● WORK INSTRUCTIONS:
Return every line below that contains the word "should", copying each one in full.

● DATA EXTRACT:
* * *

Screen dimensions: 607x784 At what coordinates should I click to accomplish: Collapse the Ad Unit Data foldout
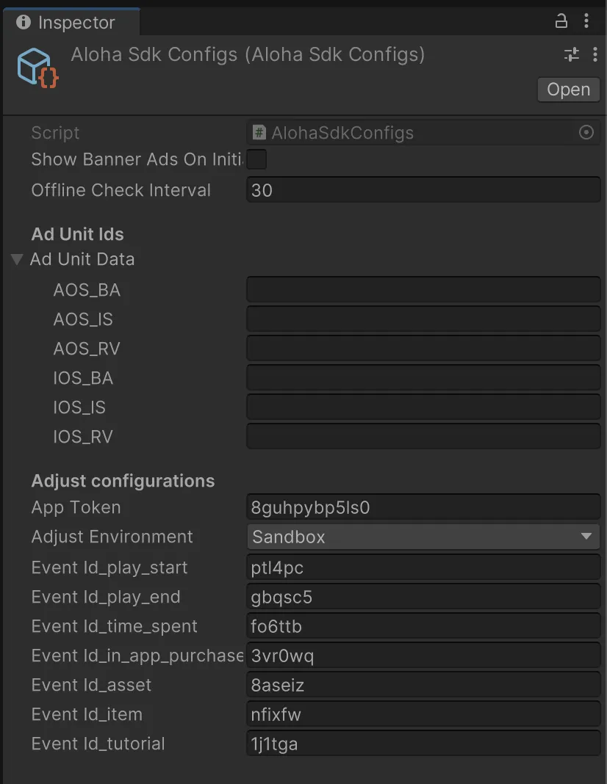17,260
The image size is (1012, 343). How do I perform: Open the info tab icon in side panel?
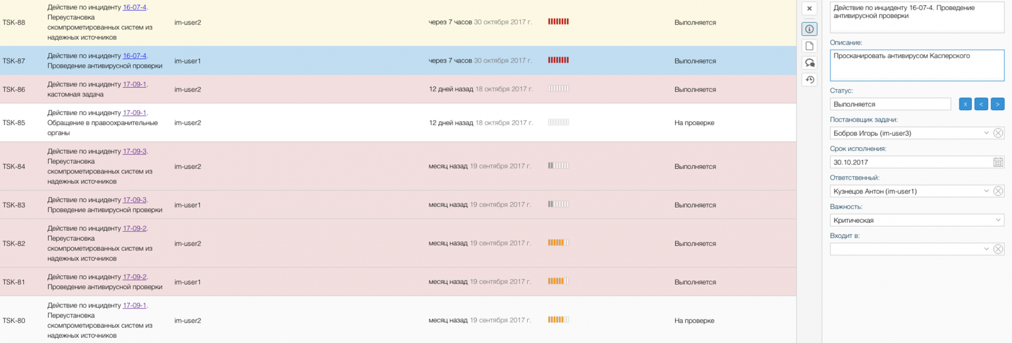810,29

* * *

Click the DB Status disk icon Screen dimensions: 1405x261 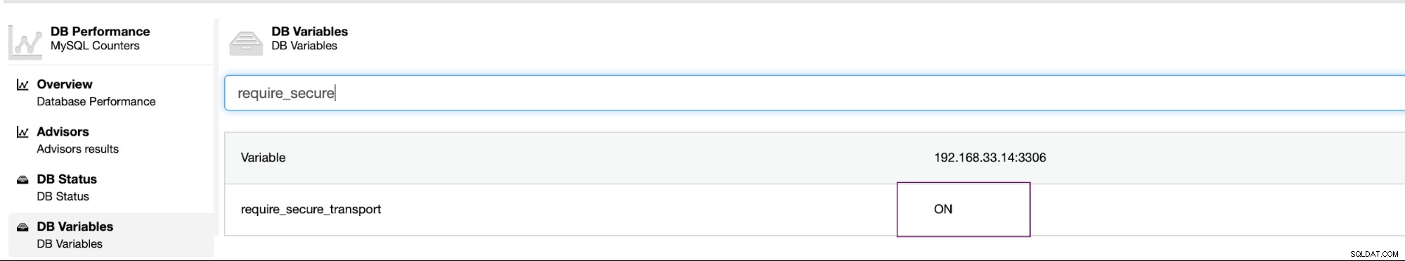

* * *

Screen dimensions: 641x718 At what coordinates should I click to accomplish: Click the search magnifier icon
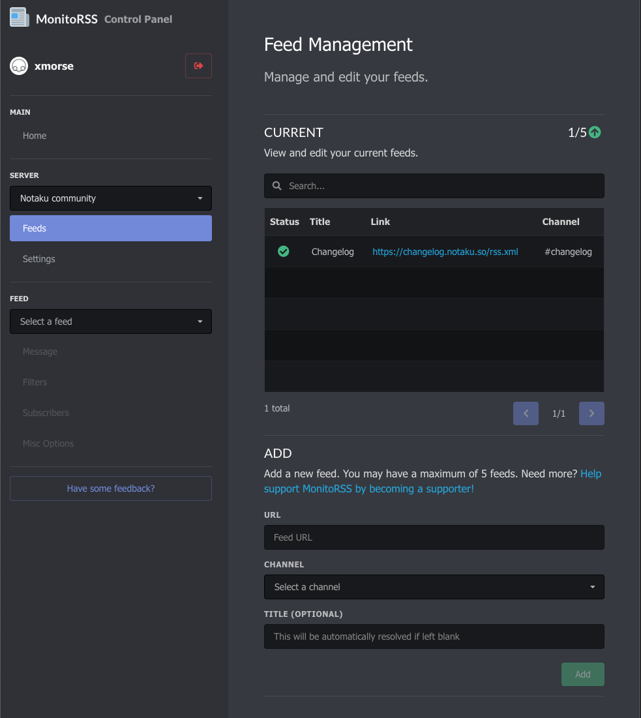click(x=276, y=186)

* * *

● FINAL RESULT:
Screen dimensions: 607x784 At what coordinates should I click to accomplish: Collapse the Ad Unit Data foldout
Screen dimensions: 641x718 At what coordinates should I click to accomplish: Click the search magnifier icon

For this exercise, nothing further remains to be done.